O sistema é dividido em camadas bem definidas:
Arquivo:
filter/AccessLogFilter.java
Responsável por:
- Interceptar todas as requisições
- Identificar o IP real (X-Forwarded-For, Cloudflare, etc)
- Consultar o serviço de GeoIP
- Acionar o motor de análise de risco
- Acionar a classe que faz o registro .log principal
Basicamente, este é o "coração" deste projeto, pois a classe é inicialidada antes mesmo de controllers, services, etc. Permitindo a inteceptação "crua" do que o cliente enviou.
📌 Vantagem: por conta de inicializar primeiro, pode ser reutilizada em qualquer projeto Spring apenas copiando a classe.
Arquivo:
security/HoneypotController.java
Rotas falsas monitoradas:
/admin/login/wp-admin/phpmyadmin/api/login/config/.env/.git/teste
Comportamento:
- Retorna HTML falso e convincente
- Nunca retorna 404
- Marca a requisição como HONEYPOT_HIT
- Chama o service que registra em um arquivo .log separado
Arquivo:
security/HoneypotLogService.java
Salva em:
logs/honeypot.log
Formato:
[2026-01-15T18:32:11Z] IP=1.2.3.4 | PATH=/admin | UA="sqlmap/1.7"
Arquivo:
service/RiskAnalyzerService.java
Classe responsável por analisar e calcular o risco das ações dos usuários, com base em critérios simples, mas bem definidos. Ela é chamada após a classe de filtro.
| Regra | Pontuação |
|---|---|
| User-Agent de scanner | +80 |
| Path suspeito por extensão | +50 |
| Payload em query string | +100 |
| Método HTTP incomum | +20 |
| Honeypot hit | +80 |
- Score numérico cumulativo
- Lista de motivos
- Classificação de risco
📌 Vale ressaltar que as regras estão dentro de blocos de condição com user-agents, payloads, etc. Busquei simplificar para economizar tempo, mas acredito que poderia ser facilmente ser adaptadas para uma consulta numa base de dados grande.
Arquivo:
service/GeoIPService.java
Utiliza a api ip-api:
http://ip-api.com/json/{ip}
Retorna:
- País
- Estado
- Cidade
- ISP
☝️🤓 Serviço gratuito, do jeitinho que todo mundo gosta.
Arquivo:
service/AccessLogService.java
Salva em:
logs/access.log
Formato:
[2026-01-15T18:32:11Z] IP=1.2.3.4 | PAIS=Brazil | ESTADO=PE | CIDADE=Recife | ISP=Claro | RISCO=CRITICO (160) | MOTIVO=HONEYPOT:/admin,UA_SCANNER | UA="sqlmap/1.7"
Este lab foi testado com:
- GitHub Codespaces (porta pública)
- Acesso via dados móveis
- IP's reais
- User-Agents reais
O sistema identifica corretamente:
- IP real
- País/ISP
- Acessos automatizados e ferramentas reais
/
/admin
/wp-admin
/.git
/?=' OR 1=1 -- - (colocar no formulário admin também funciona e gera risco crítico no log)

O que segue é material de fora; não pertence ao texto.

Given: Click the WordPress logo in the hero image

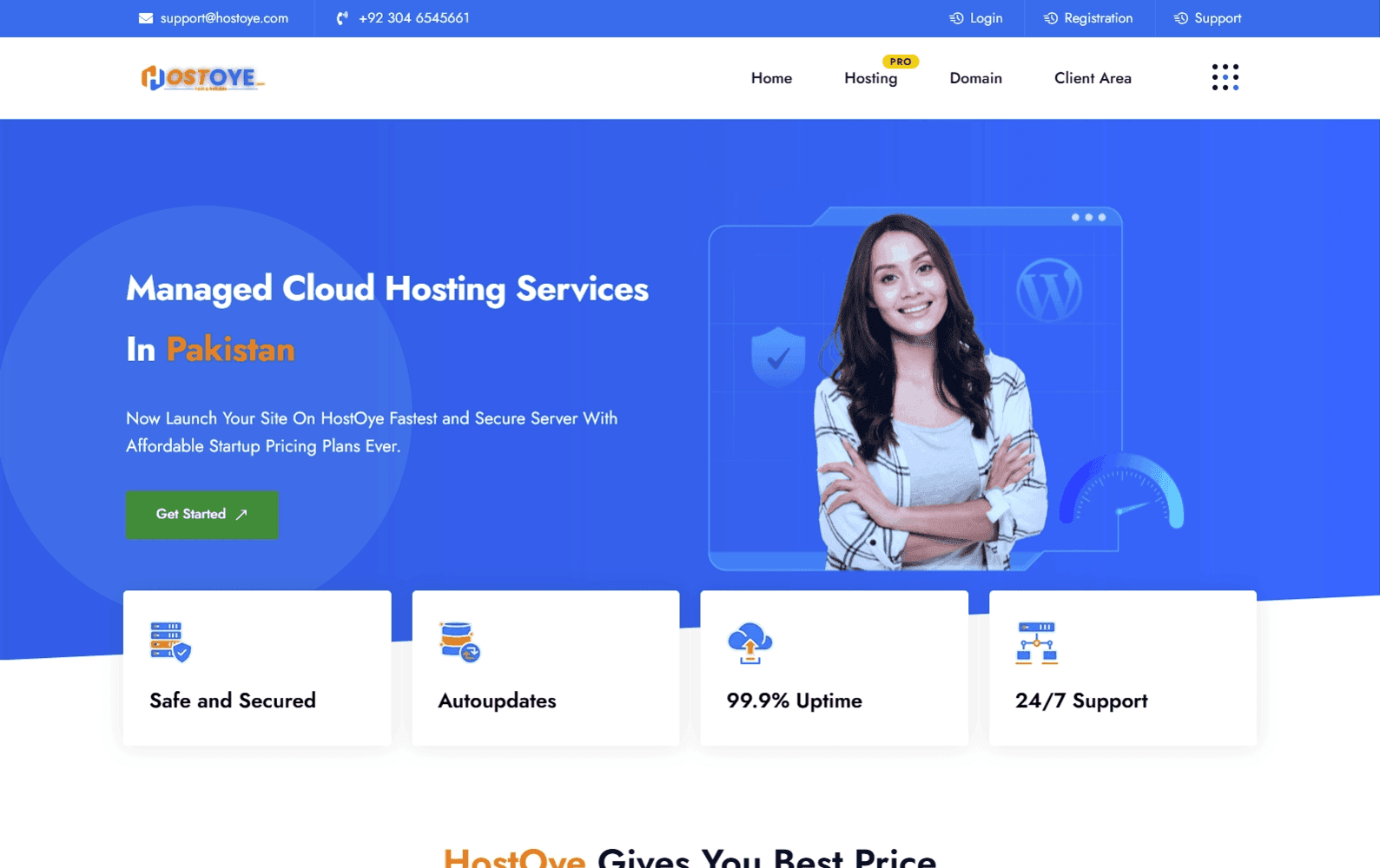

curl -A sqlmap http://sitezinho/admin
Este projeto é exclusivamente educacional. Não seja idiota de utilizar para capturar dados, violar privacidade, leis locais ou políticas de uso.
Este projeto não está totalmente finalizado, ainda estou pensando em maneiras de torná-lo bem mais fácil de ser reutilizado em outros projetos, a ideia de evoluir uma apliação real que registra logs e com a possibilidade de ser usada em outras aplicações me deixou muito animado para melhorá-lo.